Secondly, there’s the theme’s most lengthy and full statement, during the second half of the excellent and aforementioned “The Sand Volcano.” This is one of the moments where the score outclasses the film. The theme’s crescendo is wonderfully augmented in its climax by the choir for a really ecstatic sendoff to the album.
Most of said album, it must be said, is action music. For folks who don’t like being unsubtly clubbed over the head for the majority of a score’s running length, The Mummy might pose a few headaches. Myself, I can’t get enough of action music, especially when it’s as well-composed as this (isn’t the absolutely relentless Van Helsing one of my favorite scores, after all?). And the action music here is really top-notch, fully orchestral stuff that never becomes anonymous due to the fact that each separate cue has a personality of its own and never devolves to simply being aural wallpaper. It’s noisy, true, but never unlistenably or unharmonically so, and there’s almost always any of the three themes present to sustain the listener’s interest.
Of course, The Mummy isn’t all flashy special effects and gorgeous vistas of the sort that offer the chance for big, thematic scoring. There’s a good share of tense, underground horror as well, and this is where the album becomes a bit less enjoyable. Cues like “The Sarcophagus”, “The Crypt” and “Discoveries”, while highly effective and certainly not as unlistenable as some of the straight horror music these days, don’t sound quite as good when orphaned from the film. Goldsmith employs a few of his instantly recognizable trademarks here: plinky, drip-drip electronics and pitch-bending brass that sounds a bit like a propellor airplane flying by – all techniques used in other late-90s Goldsmith scores such as The Edge.
For true film music aficionados, it must be noted that this score will not stand against older Goldsmith classics such as Planet of the Apes, Patton, Chinatown, Star Trek: The Motion Picture. But to be fair, for a film such as The Mummy, I would have been quite frankly astounded if it had. As an additional antidote on that note, it’s curious the negative way in which Goldsmith reacted towards the film, especially considering how impressive his score is. He issued some well-publicized remarks about how he was disappointed at the way films of the caliber of The Mummy were polluting his resumé. It is true that Goldsmith has often provided excellent music for terrible films in the past, but The Mummy is far from the worst on his lengthy discography (Rambo, anybody?). This disagreement eventually led to Goldsmith’s shoes being filled – masterfully, might I add – by Alan Silvestri for the sequel, The Mummy Returns.

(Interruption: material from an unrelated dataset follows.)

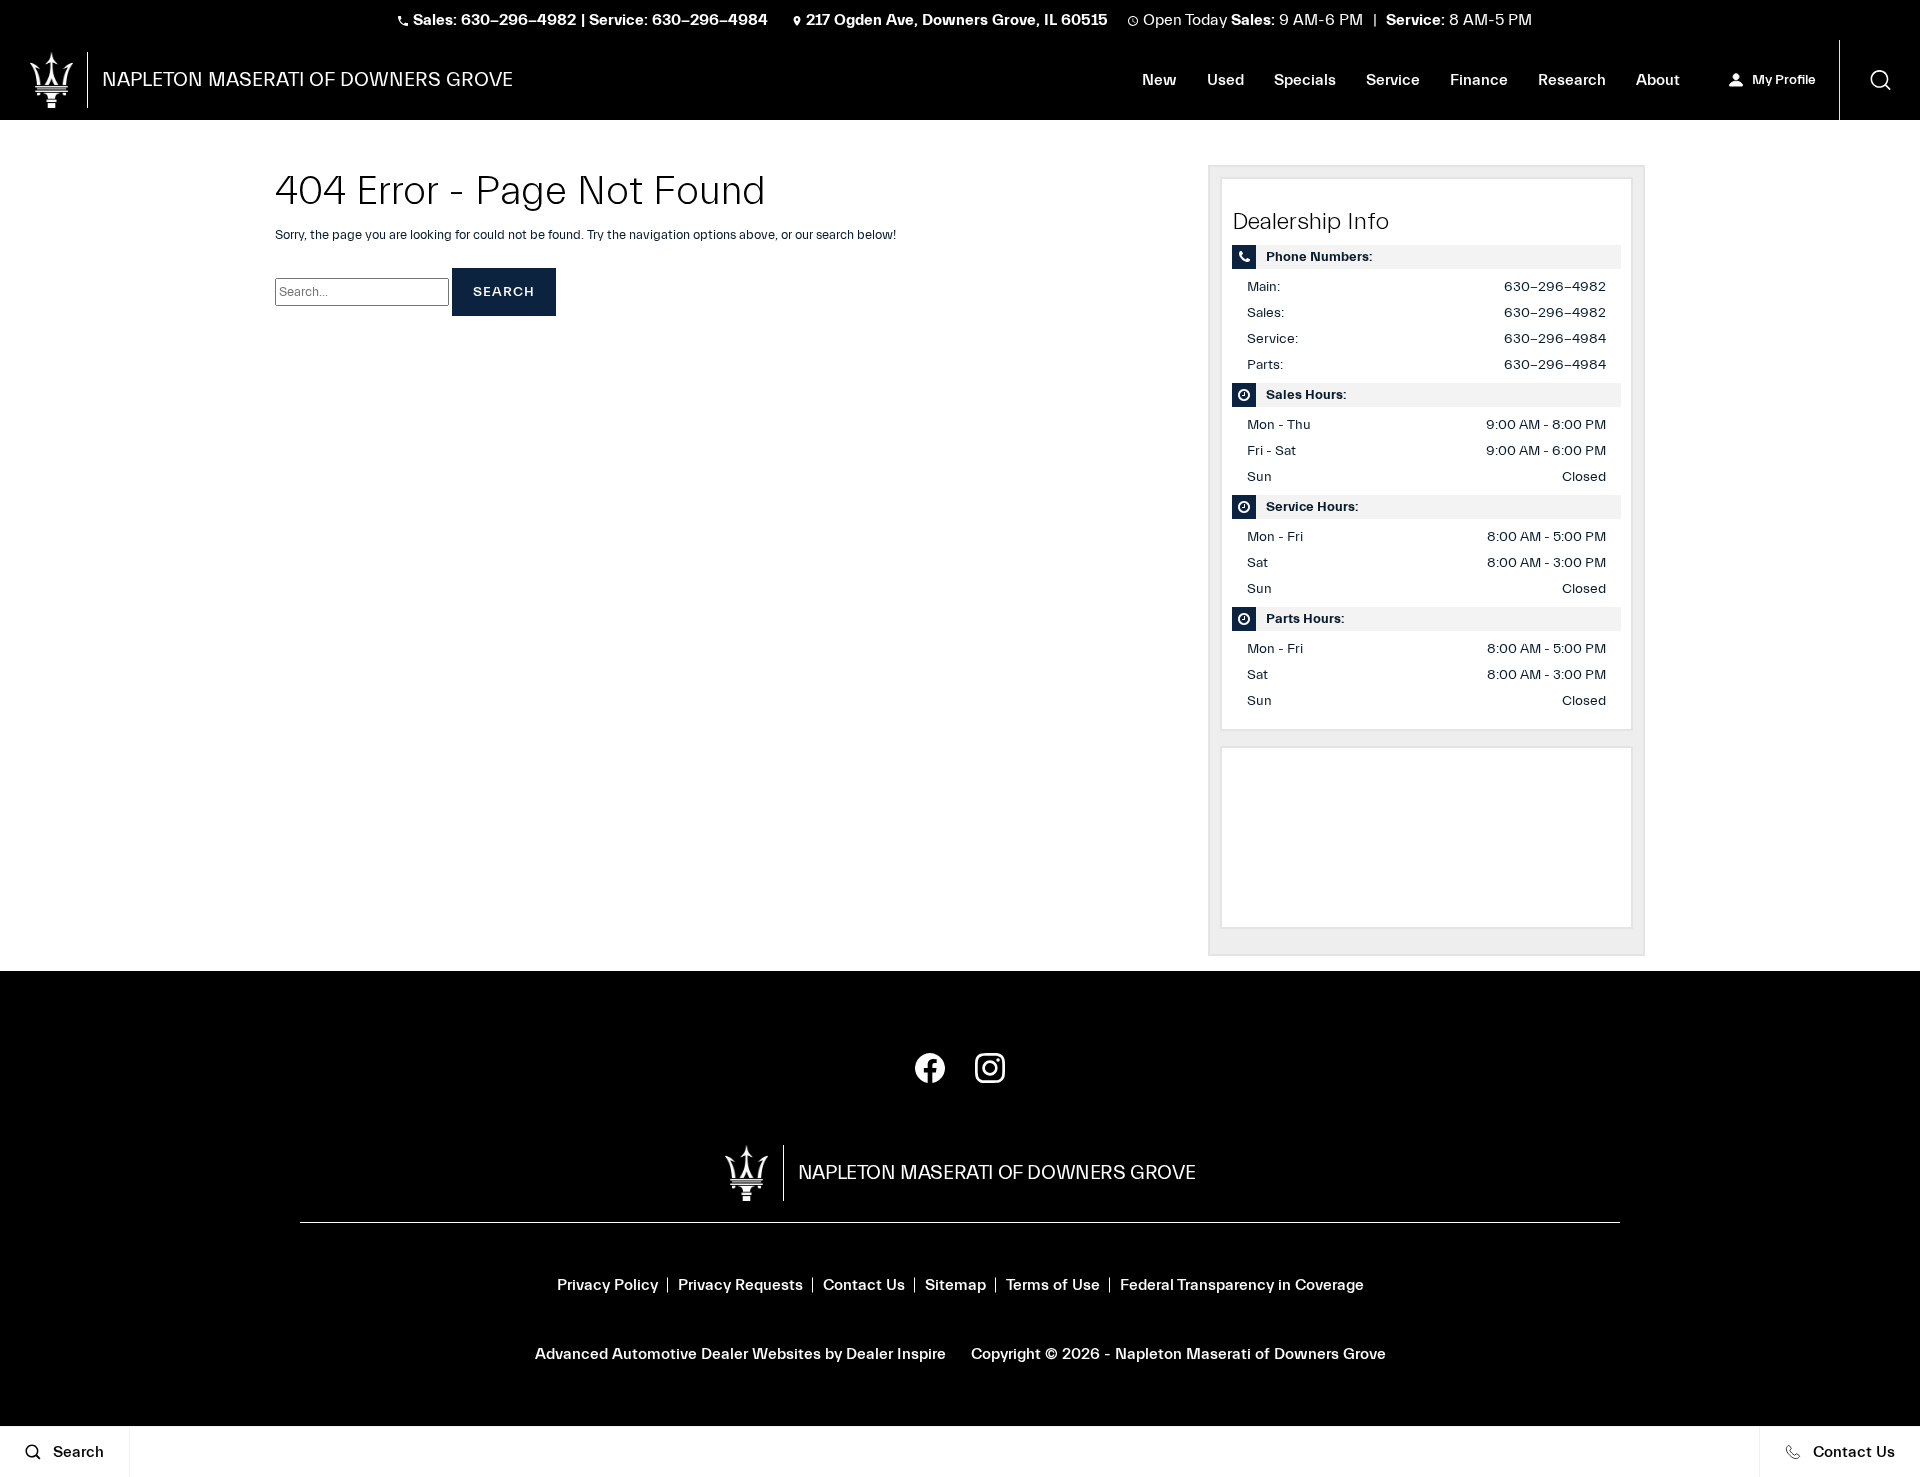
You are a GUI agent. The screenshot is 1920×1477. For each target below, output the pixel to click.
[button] (1880, 80)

Sour backstory aside, The Mummy stands among other newer 90s scores such as First Knight, The Ghost and the Darkness, Mulan and The 13th Warrior as a late highlight in Jerry Goldsmith’s impressive oeuvre. It’s not particularly demanding or thematically focused – in both respects, Silvestri’s sequel music is superior, in my opinion – but you will find yourself listening to it over and over nonetheless, such is its addictive personality and sense of fun. For that alone, this score comes recommended.